▼

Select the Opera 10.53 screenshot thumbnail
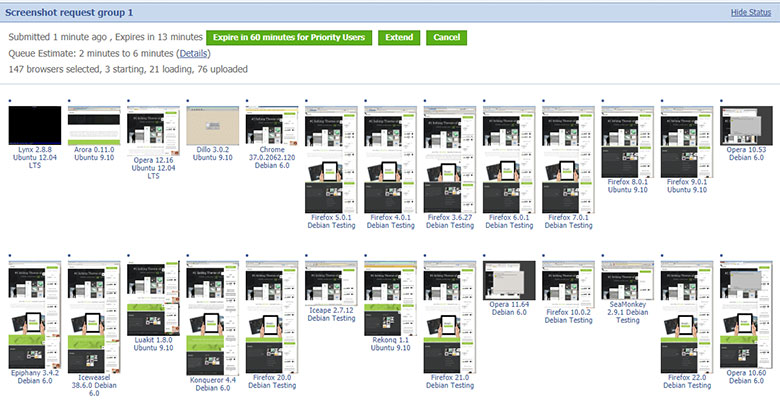tap(746, 124)
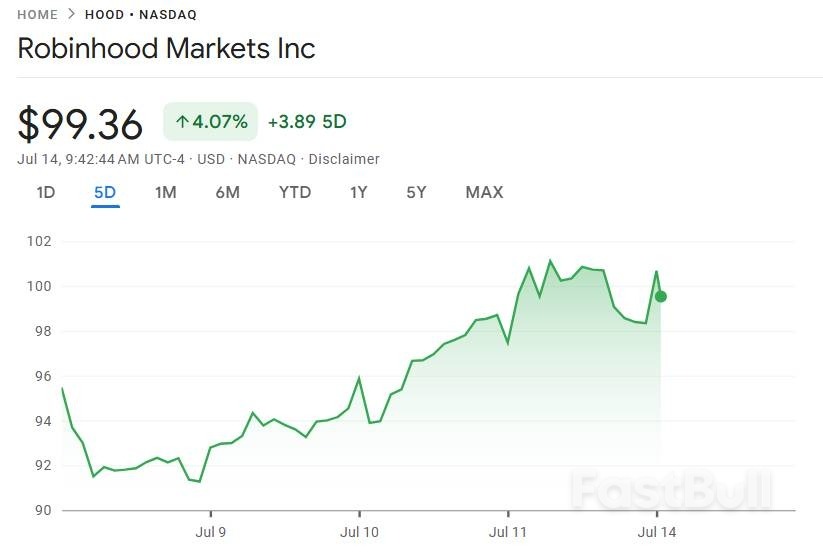Screen dimensions: 823x553
Task: Click the Jul 10 date label on axis
Action: 359,532
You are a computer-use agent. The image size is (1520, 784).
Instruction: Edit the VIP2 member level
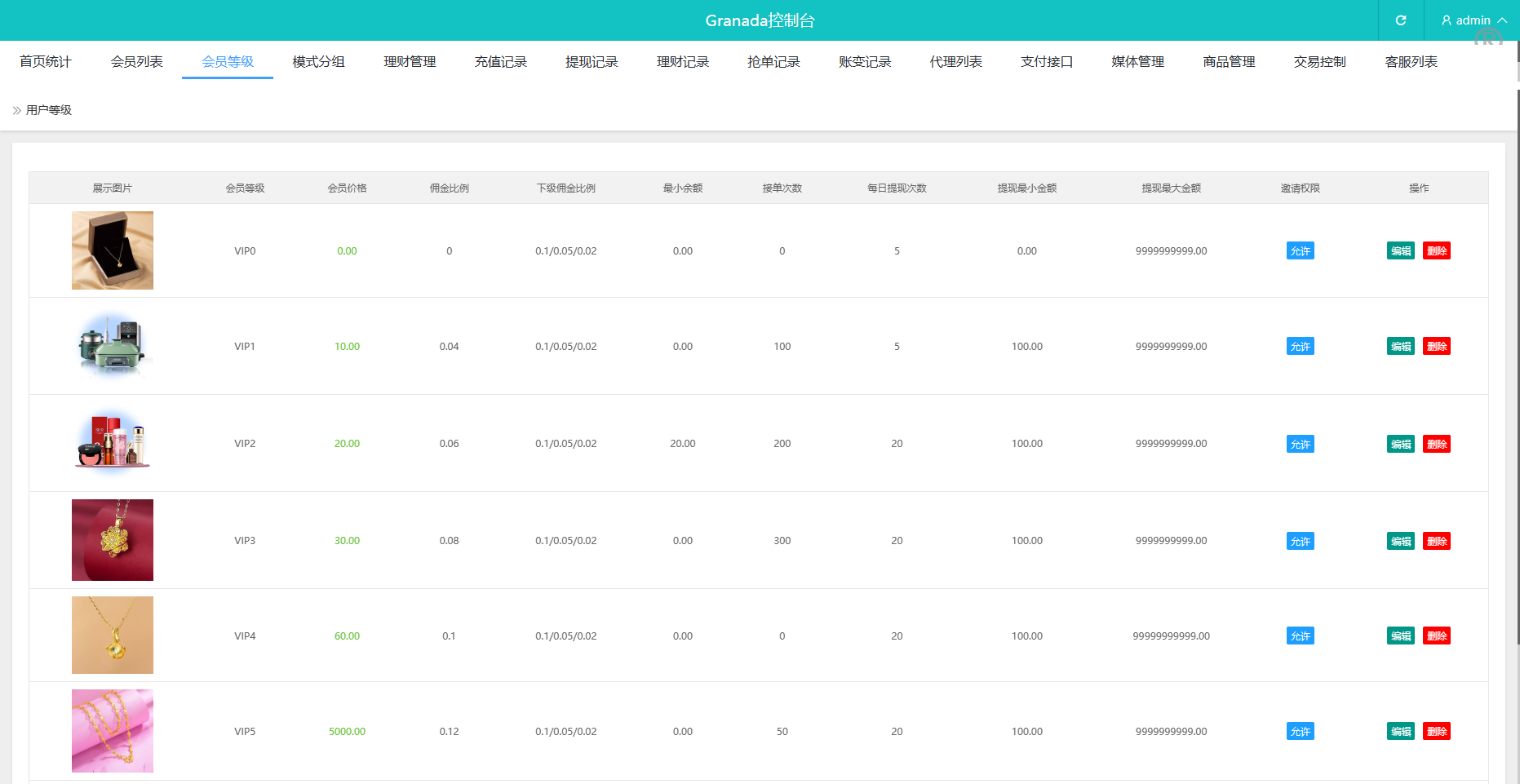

▲

THE TASK » Copy everything in the listing above exactly except the pictures.

WRITTEN SOLUTION »
Select the Opera 10.53 screenshot thumbnail
tap(746, 124)
Screen dimensions: 823x553
Task: Click the Jul 10 date label on axis
Action: 359,532
You are a computer-use agent. The image size is (1520, 784).
Instruction: Edit the VIP2 member level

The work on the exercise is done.